To bring your Elasticsearch cluster to a green state from the current yellow state, you need to address the issue of unassigned shards. In your case, this typically occurs because your cluster has only one data node, which means there is no other node to allocate replica shards to.

Steps to Bring the Cluster to a Green State

Idea 1:

  • Add More Data Nodes:
    The best way to achieve a green state is to add more data nodes to the cluster to properly allocate replicas. Here's a quick guide on how to add a node:

1) Install Elasticsearch on another server.
2) Configure the new node to join the existing cluster by setting the same cluster.name in the elasticsearch.yml file.
3) Set the node.name to a unique name.
4) Ensure network settings (network.host, discovery.seed_hosts, etc.) are correctly configured to allow the nodes to communicate.
5) Start Elasticsearch on the new server.

Idea 2 (and stay on the single node):

  • Adjust Replica Settings: If adding more nodes is not feasible, you can adjust the replica settings to 0 for indices with unassigned replicas. This will bring the cluster to a green state, but you will lose redundancy. Here's how you can do it:
# Set the number of replicas to 0 for a specific index
curl -X PUT "localhost:9200/<index_name>/_settings" -H 'Content-Type: application/json' -d'  
{
  "index": {
    "number_of_replicas": 0
  }
}'

The next step is to verify Cluster Health

After making these changes, verify the cluster health:

curl -X GET "localhost:9200/_cluster/health?pretty"  

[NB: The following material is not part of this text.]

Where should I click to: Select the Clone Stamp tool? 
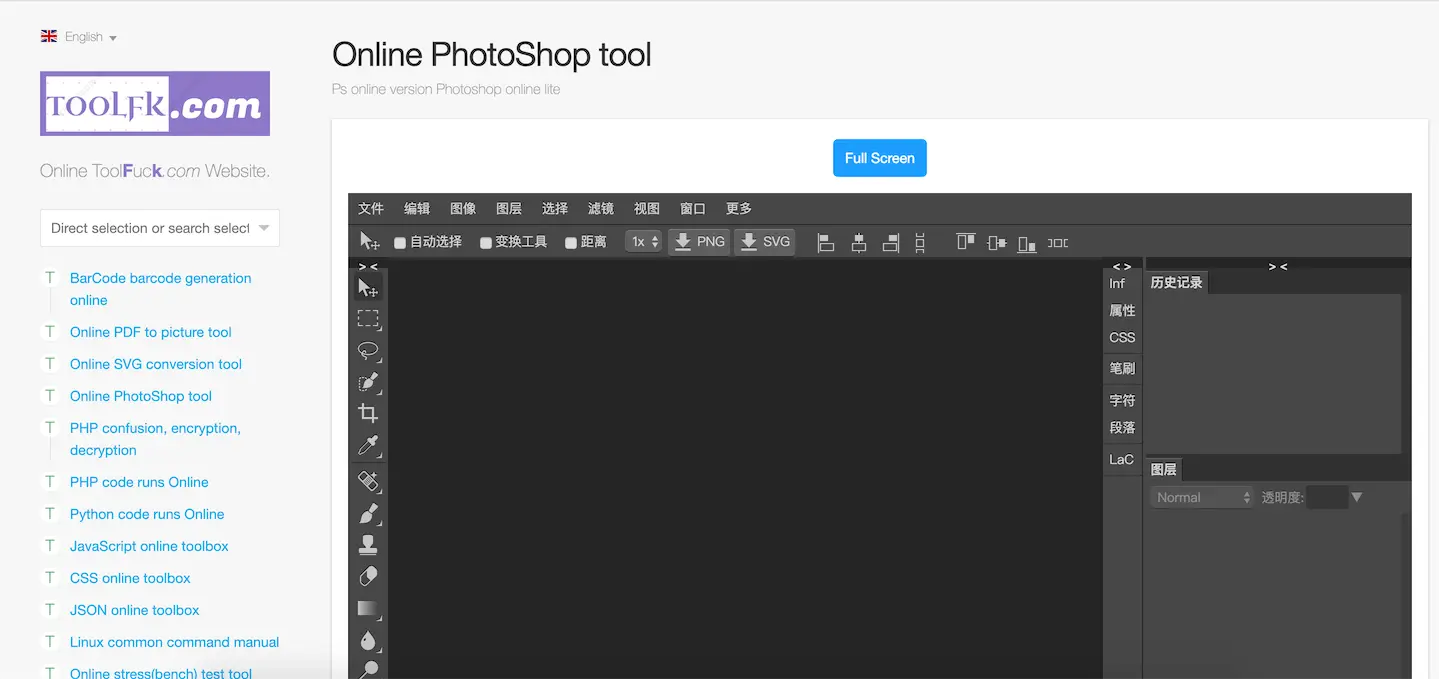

Boom! It's in the green state:

{"acknowledged":true}[root@server ~]# curl -X GET "localhost:9200/_cluster/health?pretty"
{
  "cluster_name": "magento",
  "status": "green",
  "timed_out": false,
  "number_of_nodes": 1,
  "number_of_data_nodes": 1,
  "active_primary_shards": 7,
  "active_shards": 7,
  "relocating_shards": 0,
  "initializing_shards": 0,
  "unassigned_shards": 0,
  "delayed_unassigned_shards": 0,
  "number_of_pending_tasks": 0,
  "number_of_in_flight_fetch": 0,
  "task_max_waiting_in_queue_millis": 0,
  "active_shards_percent_as_number": 100.0
}
[root@server ~]# curl -X GET "localhost:9200/_cat/indices/?pretty"
green open .geoip_databases                                          jMYDTc1NRZuQDZ9tGtyGSQ 1 0   34    34 31.3mb 31.3mb  
green open xyz_production_22052024_amasty_elastic_popup_data_1_v2 VoF-bkUDQEef-HeFzS-4og 1 0  196     0 91.4kb 91.4kb  
green open xyz_production_22052024_product_1_v2                   e7xmqI3XTgWprQB4EWuD8g 1 0 4352 64006 36.1mb 36.1mb  

By following these steps, you should be able to bring your Elasticsearch cluster to a green state, ensuring that all shards are allocated and there are no unassigned shards. Now, index names can change, so I suggest extending core functionalities to add another function, which would be helpful each time indexing is running.

I hope this article helps. Good luck!